The numbers are brutal. The picture, even worse.
Ajax, once the automatic entry on every European fixture list, are now fighting just to stay in the continental conversation. Last weekend’s 1-2 home defeat to FC Twente did more than sting the pride in Amsterdam; it ripped a hole in their season’s safety net.
Twente walked out of the Johan Cruijff ArenA with three points and fourth place. Ajax were left with 48 points, two behind the Tukkers, and a fixture list that reads more like a warning than an opportunity.
A table that suddenly bites
That loss reshuffled the VriendenLoterij Eredivisie table at the worst possible moment for Ajax. Twente’s leap into fourth currently carries a Europa League ticket. Ajax have slipped into the chasing pack, and the margin for error has almost vanished.
On paper, two points is nothing. On the pitch, with this schedule, it feels a lot heavier.
Ajax now face two away trips, to Heracles Almelo and NAC Breda, before a brutal closing stretch: PSV at home, then FC Utrecht and sc Heerenveen. Utrecht and Heerenveen are not just awkward opponents; they are direct actors in the same European drama.
This is no gentle run-in. It’s a stress test.
Utrecht: the bogey team with momentum
Utrecht sit ninth, one point behind Sparta Rotterdam, who currently hold the final play-off spot with 41 points. They are chasing, hungry, and right in Ajax’s path.
And history is no comfort here.
Ron Jans’s Utrecht have become a genuine problem side for Ajax. The Amsterdam club have beaten them only once in the last five meetings. That is not an accident, it is a pattern.

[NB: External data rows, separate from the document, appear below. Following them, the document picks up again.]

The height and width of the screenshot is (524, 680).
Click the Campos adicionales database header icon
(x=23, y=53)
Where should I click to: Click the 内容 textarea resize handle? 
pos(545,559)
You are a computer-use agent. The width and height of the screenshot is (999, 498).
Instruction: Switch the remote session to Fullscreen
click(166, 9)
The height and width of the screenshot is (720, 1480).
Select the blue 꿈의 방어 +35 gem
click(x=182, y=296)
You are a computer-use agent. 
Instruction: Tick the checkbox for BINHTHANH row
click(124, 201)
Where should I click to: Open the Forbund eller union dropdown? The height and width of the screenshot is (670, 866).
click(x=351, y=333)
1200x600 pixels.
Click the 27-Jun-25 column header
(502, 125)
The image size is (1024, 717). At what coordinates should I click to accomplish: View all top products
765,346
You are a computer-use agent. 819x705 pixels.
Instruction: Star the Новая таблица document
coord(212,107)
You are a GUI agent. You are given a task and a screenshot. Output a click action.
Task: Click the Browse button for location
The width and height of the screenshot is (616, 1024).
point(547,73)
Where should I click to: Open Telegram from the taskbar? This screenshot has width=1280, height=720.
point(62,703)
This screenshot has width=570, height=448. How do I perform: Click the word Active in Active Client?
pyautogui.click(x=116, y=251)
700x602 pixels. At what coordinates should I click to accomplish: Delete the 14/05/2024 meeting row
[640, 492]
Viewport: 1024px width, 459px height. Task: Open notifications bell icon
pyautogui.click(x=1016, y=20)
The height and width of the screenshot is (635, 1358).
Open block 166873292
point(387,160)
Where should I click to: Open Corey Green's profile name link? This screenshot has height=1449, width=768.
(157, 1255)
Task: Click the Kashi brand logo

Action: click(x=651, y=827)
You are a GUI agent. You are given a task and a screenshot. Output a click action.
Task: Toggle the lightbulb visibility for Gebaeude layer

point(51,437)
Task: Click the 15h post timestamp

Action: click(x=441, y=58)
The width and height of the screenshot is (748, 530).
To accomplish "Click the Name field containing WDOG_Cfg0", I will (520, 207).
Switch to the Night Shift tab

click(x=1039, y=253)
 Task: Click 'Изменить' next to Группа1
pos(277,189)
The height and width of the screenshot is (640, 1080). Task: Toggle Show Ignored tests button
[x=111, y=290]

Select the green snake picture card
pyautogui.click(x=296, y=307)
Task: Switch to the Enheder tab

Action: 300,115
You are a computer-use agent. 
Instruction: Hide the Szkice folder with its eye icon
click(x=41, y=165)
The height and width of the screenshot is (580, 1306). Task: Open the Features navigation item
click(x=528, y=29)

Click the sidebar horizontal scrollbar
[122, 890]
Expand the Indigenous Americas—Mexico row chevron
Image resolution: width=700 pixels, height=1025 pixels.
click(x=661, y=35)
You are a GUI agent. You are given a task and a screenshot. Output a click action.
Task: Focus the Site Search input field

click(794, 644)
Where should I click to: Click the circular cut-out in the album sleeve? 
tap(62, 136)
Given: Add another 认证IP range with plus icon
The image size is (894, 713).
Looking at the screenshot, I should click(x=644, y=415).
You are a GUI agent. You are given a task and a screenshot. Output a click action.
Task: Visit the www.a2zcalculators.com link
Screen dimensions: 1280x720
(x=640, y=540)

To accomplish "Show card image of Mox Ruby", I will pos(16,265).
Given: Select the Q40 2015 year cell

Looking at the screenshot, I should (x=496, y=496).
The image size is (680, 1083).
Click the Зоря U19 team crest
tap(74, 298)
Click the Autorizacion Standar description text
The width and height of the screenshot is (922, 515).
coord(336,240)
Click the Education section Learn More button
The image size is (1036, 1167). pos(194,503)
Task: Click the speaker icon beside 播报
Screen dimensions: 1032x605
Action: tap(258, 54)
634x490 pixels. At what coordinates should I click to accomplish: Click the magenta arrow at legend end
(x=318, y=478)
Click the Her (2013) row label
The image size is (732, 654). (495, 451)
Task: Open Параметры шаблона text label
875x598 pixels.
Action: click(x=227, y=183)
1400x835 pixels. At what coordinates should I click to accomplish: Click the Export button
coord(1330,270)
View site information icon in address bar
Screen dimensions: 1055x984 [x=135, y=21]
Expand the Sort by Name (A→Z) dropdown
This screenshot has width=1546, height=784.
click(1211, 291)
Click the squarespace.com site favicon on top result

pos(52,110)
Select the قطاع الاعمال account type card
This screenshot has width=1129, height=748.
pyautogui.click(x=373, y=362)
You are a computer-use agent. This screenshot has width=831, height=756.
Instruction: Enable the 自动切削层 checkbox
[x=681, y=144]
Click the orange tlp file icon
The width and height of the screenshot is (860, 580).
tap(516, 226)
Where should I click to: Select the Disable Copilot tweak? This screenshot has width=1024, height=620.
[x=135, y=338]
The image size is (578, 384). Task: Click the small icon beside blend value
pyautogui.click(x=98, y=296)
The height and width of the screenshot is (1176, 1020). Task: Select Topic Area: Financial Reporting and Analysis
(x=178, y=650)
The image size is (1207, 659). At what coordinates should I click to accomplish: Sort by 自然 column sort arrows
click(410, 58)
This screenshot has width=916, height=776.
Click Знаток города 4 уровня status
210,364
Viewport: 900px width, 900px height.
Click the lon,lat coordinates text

Utrecht’s form backs it up. They have lost just two of their last ten league matches, and those defeats came narrowly against the two dominant forces in the country: 4-3 against PSV and 0-1 against Feyenoord. They are organised, resilient, and used to going toe-to-toe with bigger names.
For Ajax, this is exactly the kind of opponent you do not want to see when your season is wobbling.
Heerenveen lurking, four points back
Then there is Heerenveen. Quietly, steadily, they have moved into position.
The Frisian club are unbeaten in five league games and sit seventh, only four points behind Ajax. That gap is small enough to be dangerous, especially with the two sides meeting on the final day at the Abe Lenstra Stadium.
Earlier this season, Óscar García’s Ajax already stumbled against Heerenveen. A 1-1 draw at the Johan Cruijff ArenA underlined how stubborn the Frisians can be and how fragile Ajax can look when the rhythm of the game slips away from them.
Now picture that final day: a packed Abe Lenstra, Heerenveen with a shot at Europe, Ajax possibly clinging to a play-off place or worse. Heerenveen have the chance not just to qualify themselves, but to push Ajax into the play-offs or even down to seventh. One match, potentially, with enormous consequences.
The play-off trap – and a cup lifeline
If Ajax do tumble into the play-offs, their focus will inevitably stretch beyond the league table to the cup final on Sunday 19 April. NEC face AZ, who currently sit sixth.
The stakes are clear. The KNVB Cup winner goes straight into the Europa League. For AZ, a victory would wipe away the uncertainty of the play-offs and hand them direct European access.
For Ajax, strangely, that could be good news.
If AZ lift the cup, they avoid the play-offs, which could slightly ease the congestion and competitive pressure around those spots. Given Ajax’s recent struggles against the Alkmaar club – they last beat AZ in 2021 – relying on them feels uncomfortable, but the reality is blunt: an AZ cup win might indirectly improve Ajax’s odds of sneaking into Europe via the league structure.
This is where Ajax now find themselves. Calculating scenarios. Watching other clubs. Hoping.
From certainty to doubt
The idea of Ajax finishing seventh and missing out on Europe altogether once sounded absurd. Now it sits there on the horizon, no longer hypothetical, shaped by form, fixtures and a season that never truly settled.
Twente have overtaken them. Utrecht and Heerenveen are closing in. PSV are still to come. Every match from here on is loaded with consequence.
Ajax used to define the standard for Dutch clubs in Europe. Over the next few weeks, they will find out if they can still even meet the minimum.